## Text
_ _ _ _
SECURITIES AND EXCHANGE COMMISSION

Washington, D.C. 20549

 

FORM 8-K/A

 

CURRENT REPORT

PURSUANT TO SECTION 13 OR 15(d) OF THE SECURITIES EXCHANGE ACT OF 1934

 

Date of Report (Date of earliest event reported): December 15, 2025

 

WORKHORSE GROUP INC.

(Exact name of registrant as specified in its charter)

 

Nevada   001-37673   26-1394771
(State or Other Jurisdiction
of Incorporation)
  (Commission File Number)   (IRS Employer
Identification Number)

 

48443 Alpha Drive #190, Wixom, Michigan 48393

(Address of principal executive offices) (zip code)

 

1 (888) 646-5205

(Registrant’s telephone number, including area code)

 

 

(Former name or former address, if changed since last report)

 

Check the appropriate box below if the Form 8-K filing is intended to simultaneously satisfy the filing obligation of the registrant under any of the following provisions (see General Instruction A.2. below):

 

Written communications pursuant to Rule 425 under the Securities Act (17 CFR 230.425)

 

Soliciting material pursuant to Rule 14a-12 under the Exchange Act (17 CFR 240.14a-12)
_ _ _ _
## What is asked
[a] Answer these questions from the filing:
(i) What date is given as the date of the earliest event reported?
(ii) In which state is the registrant incorporated?
(iii) What is the registrant's Commission File Number?
[b] Copy out the filing word for word, everything from "PURSUANT TO SECTION" down to "in its charter)".
Rely solely on the filing to respond.

## Information provided
_ _ _ _
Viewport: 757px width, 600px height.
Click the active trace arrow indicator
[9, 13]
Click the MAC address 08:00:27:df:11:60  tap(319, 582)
_ _ _ _
## Task-by-task results
[a]
(i) December 15, 2025
(ii) Nevada
(iii) 001-37673

[b]
PURSUANT TO SECTION 13 OR 15(d) OF THE SECURITIES EXCHANGE ACT OF 1934

 

Date of Report (Date of earliest event reported): December 15, 2025

 

WORKHORSE GROUP INC.

(Exact name of registrant as specified in its charter)